◆ Assigned task
Continue the passage on disputes over containment and NATO below, picking up after its final sentence.

Containment - Disputes over the application of containment: nato, the h-bomb, and nsc 68



In 1949–1950, when western European governments feared armed insurrection, Soviet military expansion, and the power of a revived West Germany, the United States constructed the North Atlantic Treaty Organization to maintain stability, improve morale, block revolution, restrain Soviet pressure, and ease fears about the revival of West Germany. Kennan understood these purposes, but he still objected to the treaty, partly because he deemed it unnecessary. The United States would defend its vital interests (western Europe) without a treaty, he declared; there was no need to request from signatories a reciprocal pledge that they would go to the aid of the United States. A simple American pledge would suffice.

(Stored data entries)
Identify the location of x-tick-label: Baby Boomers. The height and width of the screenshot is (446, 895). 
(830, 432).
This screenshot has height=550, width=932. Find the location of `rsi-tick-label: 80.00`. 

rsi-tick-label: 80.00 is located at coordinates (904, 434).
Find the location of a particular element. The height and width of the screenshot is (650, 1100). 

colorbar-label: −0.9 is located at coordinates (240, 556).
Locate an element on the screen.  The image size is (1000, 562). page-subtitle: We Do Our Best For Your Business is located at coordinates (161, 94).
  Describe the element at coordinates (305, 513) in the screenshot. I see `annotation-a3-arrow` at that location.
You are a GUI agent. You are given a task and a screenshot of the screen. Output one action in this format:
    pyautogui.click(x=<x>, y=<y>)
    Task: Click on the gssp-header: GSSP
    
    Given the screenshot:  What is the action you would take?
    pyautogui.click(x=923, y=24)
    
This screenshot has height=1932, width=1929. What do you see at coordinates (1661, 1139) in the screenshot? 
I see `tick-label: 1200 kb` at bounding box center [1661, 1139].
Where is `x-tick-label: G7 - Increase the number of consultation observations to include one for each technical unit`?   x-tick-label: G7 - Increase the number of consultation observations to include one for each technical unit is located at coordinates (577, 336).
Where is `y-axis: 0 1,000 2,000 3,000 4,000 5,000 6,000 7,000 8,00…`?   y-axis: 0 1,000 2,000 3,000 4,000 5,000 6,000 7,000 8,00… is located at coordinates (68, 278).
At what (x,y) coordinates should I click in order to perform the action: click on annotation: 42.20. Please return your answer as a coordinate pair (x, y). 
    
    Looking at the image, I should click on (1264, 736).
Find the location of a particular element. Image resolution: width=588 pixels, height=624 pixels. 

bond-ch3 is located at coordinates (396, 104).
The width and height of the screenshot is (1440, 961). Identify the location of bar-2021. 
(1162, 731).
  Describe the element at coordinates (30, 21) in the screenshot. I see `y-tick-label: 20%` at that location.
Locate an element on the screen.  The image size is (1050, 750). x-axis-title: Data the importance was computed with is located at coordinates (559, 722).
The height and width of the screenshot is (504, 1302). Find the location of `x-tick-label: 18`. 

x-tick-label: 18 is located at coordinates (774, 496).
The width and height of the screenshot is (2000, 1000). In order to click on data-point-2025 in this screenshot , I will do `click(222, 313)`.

◆ Answer section
This attack on legalisms did not cut to the core of Kennan's objections. "The Russians had no idea," he later explained, "of using regular military strength against us. Why should we direct attention to an area where we were weak and they were strong?" He forecast correctly that the pact would mean "a general preoccupation with military affairs, to the detriment of economic recovery and of the necessity for seeking a peaceful solution to Europe's difficulties." In a lame effort to avoid what the Soviets might regard "as an aggressive encirclement of their country," Kennan proposed the exclusion of Greece and Turkey, and probably Italy, as outside the North Atlantic area. His criticisms found no favor with Dean Acheson, the new secretary of state.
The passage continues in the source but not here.